Available records: Begin

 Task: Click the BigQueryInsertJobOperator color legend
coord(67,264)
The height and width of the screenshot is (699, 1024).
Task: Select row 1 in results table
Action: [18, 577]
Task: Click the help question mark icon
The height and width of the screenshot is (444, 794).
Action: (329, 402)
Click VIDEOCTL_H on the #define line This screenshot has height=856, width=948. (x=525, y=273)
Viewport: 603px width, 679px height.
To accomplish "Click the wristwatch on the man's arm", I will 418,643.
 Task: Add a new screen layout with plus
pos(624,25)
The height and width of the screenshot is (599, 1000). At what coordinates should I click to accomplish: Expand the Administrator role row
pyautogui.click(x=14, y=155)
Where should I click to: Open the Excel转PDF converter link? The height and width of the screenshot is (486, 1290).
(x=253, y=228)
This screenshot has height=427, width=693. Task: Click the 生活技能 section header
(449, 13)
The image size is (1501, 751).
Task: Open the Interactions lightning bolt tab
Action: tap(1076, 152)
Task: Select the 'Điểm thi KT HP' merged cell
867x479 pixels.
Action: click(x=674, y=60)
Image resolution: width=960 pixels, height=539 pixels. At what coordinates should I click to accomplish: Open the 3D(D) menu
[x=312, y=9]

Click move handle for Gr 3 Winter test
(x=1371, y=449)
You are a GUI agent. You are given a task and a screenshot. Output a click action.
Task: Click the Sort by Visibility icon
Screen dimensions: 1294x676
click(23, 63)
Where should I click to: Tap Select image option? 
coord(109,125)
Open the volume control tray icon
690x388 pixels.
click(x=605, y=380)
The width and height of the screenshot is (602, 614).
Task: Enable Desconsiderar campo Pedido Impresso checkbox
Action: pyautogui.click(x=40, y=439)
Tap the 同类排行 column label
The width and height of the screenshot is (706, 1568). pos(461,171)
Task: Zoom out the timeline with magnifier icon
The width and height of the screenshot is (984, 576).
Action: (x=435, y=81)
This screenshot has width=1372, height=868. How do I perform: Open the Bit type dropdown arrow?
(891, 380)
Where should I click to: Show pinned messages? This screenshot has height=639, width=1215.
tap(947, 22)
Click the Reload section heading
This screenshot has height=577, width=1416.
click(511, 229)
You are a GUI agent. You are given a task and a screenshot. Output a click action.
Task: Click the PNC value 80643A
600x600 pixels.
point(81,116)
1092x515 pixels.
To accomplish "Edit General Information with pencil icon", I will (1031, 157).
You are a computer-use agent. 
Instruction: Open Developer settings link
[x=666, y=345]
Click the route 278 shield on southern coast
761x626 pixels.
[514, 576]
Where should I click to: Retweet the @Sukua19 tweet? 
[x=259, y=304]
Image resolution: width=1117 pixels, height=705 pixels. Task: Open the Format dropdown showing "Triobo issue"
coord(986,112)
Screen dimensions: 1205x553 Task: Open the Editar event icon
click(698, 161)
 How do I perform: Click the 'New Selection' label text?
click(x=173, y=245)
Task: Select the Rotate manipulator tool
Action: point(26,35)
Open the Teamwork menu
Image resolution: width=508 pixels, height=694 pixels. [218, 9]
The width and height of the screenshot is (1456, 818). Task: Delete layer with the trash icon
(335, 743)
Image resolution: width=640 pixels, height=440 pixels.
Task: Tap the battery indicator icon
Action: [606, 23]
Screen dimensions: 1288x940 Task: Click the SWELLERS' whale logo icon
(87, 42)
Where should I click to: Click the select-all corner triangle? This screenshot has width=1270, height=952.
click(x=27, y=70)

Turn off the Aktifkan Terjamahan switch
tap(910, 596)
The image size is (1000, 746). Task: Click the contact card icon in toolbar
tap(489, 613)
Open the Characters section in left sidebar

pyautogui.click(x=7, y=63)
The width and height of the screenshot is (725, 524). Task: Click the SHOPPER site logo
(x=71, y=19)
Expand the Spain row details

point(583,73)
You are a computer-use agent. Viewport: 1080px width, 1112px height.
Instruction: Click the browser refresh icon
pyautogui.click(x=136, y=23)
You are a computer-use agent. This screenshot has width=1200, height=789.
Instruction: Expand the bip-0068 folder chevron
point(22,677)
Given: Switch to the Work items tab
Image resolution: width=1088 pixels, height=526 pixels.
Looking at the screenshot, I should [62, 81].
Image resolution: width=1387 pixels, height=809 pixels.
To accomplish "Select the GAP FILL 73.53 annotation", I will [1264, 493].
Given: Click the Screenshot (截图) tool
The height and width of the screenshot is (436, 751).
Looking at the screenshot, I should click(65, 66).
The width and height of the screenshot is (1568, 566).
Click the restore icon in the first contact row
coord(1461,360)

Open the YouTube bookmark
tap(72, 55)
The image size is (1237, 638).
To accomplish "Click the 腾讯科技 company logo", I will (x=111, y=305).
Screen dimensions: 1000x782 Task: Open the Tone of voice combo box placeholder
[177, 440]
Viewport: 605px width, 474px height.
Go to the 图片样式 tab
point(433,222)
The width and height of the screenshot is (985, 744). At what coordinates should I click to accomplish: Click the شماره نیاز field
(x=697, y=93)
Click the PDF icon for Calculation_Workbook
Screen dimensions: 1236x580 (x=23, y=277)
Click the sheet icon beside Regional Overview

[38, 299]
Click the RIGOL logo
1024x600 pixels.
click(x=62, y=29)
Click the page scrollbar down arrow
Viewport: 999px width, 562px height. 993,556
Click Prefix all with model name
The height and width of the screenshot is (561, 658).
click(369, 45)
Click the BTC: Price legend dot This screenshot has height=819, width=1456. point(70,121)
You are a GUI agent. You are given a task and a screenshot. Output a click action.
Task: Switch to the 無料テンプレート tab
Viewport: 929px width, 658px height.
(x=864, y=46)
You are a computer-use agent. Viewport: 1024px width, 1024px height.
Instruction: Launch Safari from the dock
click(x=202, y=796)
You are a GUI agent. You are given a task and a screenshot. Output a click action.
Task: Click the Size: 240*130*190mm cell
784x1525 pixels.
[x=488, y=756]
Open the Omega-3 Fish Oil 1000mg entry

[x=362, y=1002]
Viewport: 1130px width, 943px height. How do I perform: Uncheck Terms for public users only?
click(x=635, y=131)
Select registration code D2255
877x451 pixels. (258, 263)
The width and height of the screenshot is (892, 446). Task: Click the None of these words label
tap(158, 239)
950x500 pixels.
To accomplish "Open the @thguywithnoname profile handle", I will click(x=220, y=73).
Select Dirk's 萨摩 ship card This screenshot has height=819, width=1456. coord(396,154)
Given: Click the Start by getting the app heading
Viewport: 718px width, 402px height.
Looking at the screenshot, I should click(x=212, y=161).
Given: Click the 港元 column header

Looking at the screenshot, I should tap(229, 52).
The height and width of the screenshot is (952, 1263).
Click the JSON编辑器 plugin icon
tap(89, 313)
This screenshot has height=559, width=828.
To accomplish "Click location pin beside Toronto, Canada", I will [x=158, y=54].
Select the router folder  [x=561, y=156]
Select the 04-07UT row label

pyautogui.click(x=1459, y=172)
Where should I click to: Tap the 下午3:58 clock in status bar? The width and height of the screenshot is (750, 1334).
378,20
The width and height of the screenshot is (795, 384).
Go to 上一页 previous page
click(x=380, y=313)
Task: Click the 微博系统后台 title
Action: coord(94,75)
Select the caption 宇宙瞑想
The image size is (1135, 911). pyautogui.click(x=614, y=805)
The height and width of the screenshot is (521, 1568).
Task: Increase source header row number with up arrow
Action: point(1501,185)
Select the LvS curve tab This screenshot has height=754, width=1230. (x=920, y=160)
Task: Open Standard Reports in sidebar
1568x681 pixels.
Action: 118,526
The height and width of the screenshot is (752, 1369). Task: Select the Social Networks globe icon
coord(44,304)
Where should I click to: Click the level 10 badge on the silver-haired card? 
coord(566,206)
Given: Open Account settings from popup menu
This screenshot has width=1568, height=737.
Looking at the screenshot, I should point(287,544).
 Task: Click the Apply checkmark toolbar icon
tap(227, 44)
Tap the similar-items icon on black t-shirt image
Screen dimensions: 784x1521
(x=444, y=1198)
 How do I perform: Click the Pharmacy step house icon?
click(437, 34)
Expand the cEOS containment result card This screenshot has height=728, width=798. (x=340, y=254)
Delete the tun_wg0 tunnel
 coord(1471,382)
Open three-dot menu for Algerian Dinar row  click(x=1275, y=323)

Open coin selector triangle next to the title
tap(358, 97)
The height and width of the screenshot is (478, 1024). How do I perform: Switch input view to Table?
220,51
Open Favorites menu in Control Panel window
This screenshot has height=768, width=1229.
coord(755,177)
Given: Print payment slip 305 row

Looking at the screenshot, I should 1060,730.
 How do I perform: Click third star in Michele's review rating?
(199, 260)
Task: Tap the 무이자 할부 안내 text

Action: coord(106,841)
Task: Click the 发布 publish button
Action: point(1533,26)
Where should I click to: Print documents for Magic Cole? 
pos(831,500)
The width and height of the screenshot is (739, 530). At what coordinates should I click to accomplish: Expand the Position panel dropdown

Available records: End

## Work item:
Looking at the data above, state how many of its lines contain the word "will", and give nothing but that number.

## Answer section:
6